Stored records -
________________________

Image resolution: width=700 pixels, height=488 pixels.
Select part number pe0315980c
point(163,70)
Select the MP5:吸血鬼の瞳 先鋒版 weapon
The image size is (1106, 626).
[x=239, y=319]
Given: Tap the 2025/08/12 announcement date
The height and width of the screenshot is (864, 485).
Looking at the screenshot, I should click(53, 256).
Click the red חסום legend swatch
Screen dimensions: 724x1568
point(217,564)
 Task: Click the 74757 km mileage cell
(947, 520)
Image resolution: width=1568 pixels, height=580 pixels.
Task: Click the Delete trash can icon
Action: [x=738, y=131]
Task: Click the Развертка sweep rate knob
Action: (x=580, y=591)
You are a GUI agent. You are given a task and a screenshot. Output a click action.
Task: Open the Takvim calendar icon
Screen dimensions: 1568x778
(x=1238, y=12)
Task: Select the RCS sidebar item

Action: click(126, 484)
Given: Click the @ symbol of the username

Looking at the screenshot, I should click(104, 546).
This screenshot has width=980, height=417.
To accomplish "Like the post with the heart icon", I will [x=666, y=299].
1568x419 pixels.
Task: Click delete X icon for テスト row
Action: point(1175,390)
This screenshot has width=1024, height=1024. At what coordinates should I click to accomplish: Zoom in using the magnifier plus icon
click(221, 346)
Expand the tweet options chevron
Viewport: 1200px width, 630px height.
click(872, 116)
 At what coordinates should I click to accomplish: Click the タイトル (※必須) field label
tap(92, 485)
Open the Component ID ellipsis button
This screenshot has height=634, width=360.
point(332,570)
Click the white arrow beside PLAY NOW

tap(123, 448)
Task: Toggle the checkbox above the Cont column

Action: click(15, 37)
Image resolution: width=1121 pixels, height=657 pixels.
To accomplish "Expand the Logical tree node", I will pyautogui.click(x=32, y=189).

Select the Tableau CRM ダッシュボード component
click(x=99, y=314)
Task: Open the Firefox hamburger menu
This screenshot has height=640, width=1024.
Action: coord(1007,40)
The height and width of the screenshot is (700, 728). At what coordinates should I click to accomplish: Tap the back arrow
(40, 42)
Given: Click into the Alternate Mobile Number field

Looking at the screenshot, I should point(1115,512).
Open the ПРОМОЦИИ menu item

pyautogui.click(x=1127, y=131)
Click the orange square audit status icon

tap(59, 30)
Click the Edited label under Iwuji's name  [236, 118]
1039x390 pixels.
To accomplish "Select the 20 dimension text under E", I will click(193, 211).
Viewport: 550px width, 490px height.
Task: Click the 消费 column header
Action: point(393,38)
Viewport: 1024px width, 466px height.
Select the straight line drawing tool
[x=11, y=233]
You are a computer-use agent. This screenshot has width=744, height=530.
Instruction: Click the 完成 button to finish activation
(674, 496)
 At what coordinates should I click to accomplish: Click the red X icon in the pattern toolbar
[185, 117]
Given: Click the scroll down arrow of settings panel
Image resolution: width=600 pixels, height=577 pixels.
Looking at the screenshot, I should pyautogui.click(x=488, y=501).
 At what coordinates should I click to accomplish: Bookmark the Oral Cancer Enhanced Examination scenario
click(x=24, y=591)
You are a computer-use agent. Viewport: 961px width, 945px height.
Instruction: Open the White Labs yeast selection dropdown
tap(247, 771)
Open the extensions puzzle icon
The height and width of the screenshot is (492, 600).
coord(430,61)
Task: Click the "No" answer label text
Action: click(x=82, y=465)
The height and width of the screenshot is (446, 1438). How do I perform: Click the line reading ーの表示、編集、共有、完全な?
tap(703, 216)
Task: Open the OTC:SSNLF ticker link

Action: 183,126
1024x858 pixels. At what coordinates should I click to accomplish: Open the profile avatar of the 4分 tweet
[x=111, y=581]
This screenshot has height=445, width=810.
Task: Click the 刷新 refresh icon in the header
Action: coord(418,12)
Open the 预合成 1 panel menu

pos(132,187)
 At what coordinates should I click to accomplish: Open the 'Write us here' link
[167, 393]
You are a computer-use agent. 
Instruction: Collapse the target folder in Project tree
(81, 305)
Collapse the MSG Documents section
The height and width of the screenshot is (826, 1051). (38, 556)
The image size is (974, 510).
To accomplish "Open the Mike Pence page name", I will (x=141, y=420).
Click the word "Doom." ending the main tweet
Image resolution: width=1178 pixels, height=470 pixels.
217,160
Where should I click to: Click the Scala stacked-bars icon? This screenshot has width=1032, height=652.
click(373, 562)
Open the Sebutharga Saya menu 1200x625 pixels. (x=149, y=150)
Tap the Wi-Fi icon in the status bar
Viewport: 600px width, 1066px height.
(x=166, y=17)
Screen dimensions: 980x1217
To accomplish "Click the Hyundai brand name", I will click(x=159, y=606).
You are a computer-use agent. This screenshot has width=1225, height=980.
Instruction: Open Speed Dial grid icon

________________________

Exercise goal -
Using the entries above, say how many lines contain the string "computer"; the number is the full reply.

Answer to this problem -
4